Prompt: Rewrite every line of the listing below as a numbered list, leaving out the blank lines.
********************
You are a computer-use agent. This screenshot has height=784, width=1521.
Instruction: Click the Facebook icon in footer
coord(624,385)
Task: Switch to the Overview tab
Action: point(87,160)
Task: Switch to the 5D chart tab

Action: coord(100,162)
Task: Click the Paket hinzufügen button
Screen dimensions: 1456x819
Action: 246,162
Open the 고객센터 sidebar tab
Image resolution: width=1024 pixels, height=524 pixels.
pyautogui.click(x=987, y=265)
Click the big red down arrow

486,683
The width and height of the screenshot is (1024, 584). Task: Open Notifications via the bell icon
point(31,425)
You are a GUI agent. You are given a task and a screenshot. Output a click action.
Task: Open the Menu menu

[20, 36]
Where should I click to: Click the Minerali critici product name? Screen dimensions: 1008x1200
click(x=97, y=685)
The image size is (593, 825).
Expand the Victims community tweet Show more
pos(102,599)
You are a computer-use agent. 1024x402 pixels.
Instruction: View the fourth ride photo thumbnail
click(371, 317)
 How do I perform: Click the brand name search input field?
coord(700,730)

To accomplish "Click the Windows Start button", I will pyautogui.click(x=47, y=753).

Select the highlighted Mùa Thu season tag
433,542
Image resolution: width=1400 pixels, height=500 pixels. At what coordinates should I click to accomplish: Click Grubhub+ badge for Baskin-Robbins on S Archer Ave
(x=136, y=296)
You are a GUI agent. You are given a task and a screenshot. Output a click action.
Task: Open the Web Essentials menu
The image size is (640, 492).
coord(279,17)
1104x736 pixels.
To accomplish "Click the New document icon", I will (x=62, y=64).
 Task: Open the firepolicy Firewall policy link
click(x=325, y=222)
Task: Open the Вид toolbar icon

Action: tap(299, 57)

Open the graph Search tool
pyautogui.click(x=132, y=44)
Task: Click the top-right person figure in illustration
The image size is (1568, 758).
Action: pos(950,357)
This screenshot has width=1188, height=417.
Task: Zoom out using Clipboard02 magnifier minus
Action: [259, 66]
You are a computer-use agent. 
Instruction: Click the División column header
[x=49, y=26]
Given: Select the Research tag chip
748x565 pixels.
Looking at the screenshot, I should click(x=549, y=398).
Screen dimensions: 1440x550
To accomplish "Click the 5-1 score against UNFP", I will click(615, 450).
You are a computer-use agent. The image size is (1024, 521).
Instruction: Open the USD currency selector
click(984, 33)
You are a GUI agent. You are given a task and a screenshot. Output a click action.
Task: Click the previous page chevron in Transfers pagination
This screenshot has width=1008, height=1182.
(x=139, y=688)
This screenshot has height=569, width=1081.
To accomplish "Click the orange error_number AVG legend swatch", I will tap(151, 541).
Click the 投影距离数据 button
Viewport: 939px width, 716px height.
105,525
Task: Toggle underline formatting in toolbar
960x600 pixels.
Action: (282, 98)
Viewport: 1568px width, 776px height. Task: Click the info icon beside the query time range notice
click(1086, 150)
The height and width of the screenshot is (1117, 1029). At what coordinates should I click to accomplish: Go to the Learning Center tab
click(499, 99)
********************
Solution to this task:
1. You are a computer-use agent. This screenshot has height=784, width=1521.
2. Instruction: Click the Facebook icon in footer
3. coord(624,385)
4. Task: Switch to the Overview tab
5. Action: point(87,160)
6. Task: Switch to the 5D chart tab
7. Action: coord(100,162)
8. Task: Click the Paket hinzufügen button
9. Screen dimensions: 1456x819
10. Action: 246,162
11. Open the 고객센터 sidebar tab
12. Image resolution: width=1024 pixels, height=524 pixels.
13. pyautogui.click(x=987, y=265)
14. Click the big red down arrow
15. 486,683
16. The width and height of the screenshot is (1024, 584). Task: Open Notifications via the bell icon
17. point(31,425)
18. You are a GUI agent. You are given a task and a screenshot. Output a click action.
19. Task: Open the Menu menu
20. [20, 36]
21. Where should I click to: Click the Minerali critici product name? Screen dimensions: 1008x1200
22. click(x=97, y=685)
23. The image size is (593, 825).
24. Expand the Victims community tweet Show more
25. pos(102,599)
26. You are a computer-use agent. 1024x402 pixels.
27. Instruction: View the fourth ride photo thumbnail
28. click(371, 317)
29.  How do I perform: Click the brand name search input field?
30. coord(700,730)
31. To accomplish "Click the Windows Start button", I will pyautogui.click(x=47, y=753).
32. Select the highlighted Mùa Thu season tag
33. 433,542
34. Image resolution: width=1400 pixels, height=500 pixels. At what coordinates should I click to accomplish: Click Grubhub+ badge for Baskin-Robbins on S Archer Ave
35. (x=136, y=296)
36. You are a GUI agent. You are given a task and a screenshot. Output a click action.
37. Task: Open the Web Essentials menu
38. The image size is (640, 492).
39. coord(279,17)
40. 1104x736 pixels.
41. To accomplish "Click the New document icon", I will (x=62, y=64).
42.  Task: Open the firepolicy Firewall policy link
43. click(x=325, y=222)
44. Task: Open the Вид toolbar icon
45. Action: tap(299, 57)
46. Open the graph Search tool
47. pyautogui.click(x=132, y=44)
48. Task: Click the top-right person figure in illustration
49. The image size is (1568, 758).
50. Action: pos(950,357)
51. This screenshot has width=1188, height=417.
52. Task: Zoom out using Clipboard02 magnifier minus
53. Action: [259, 66]
54. You are a computer-use agent. 
55. Instruction: Click the División column header
56. [x=49, y=26]
57. Given: Select the Research tag chip
58. 748x565 pixels.
59. Looking at the screenshot, I should click(x=549, y=398).
60. Screen dimensions: 1440x550
61. To accomplish "Click the 5-1 score against UNFP", I will click(615, 450).
62. You are a computer-use agent. The image size is (1024, 521).
63. Instruction: Open the USD currency selector
64. click(984, 33)
65. You are a GUI agent. You are given a task and a screenshot. Output a click action.
66. Task: Click the previous page chevron in Transfers pagination
67. This screenshot has width=1008, height=1182.
68. (x=139, y=688)
69. This screenshot has height=569, width=1081.
70. To accomplish "Click the orange error_number AVG legend swatch", I will tap(151, 541).
71. Click the 投影距离数据 button
72. Viewport: 939px width, 716px height.
73. 105,525
74. Task: Toggle underline formatting in toolbar
75. 960x600 pixels.
76. Action: (282, 98)
77. Viewport: 1568px width, 776px height. Task: Click the info icon beside the query time range notice
78. click(1086, 150)
79. The height and width of the screenshot is (1117, 1029). At what coordinates should I click to accomplish: Go to the Learning Center tab
80. click(499, 99)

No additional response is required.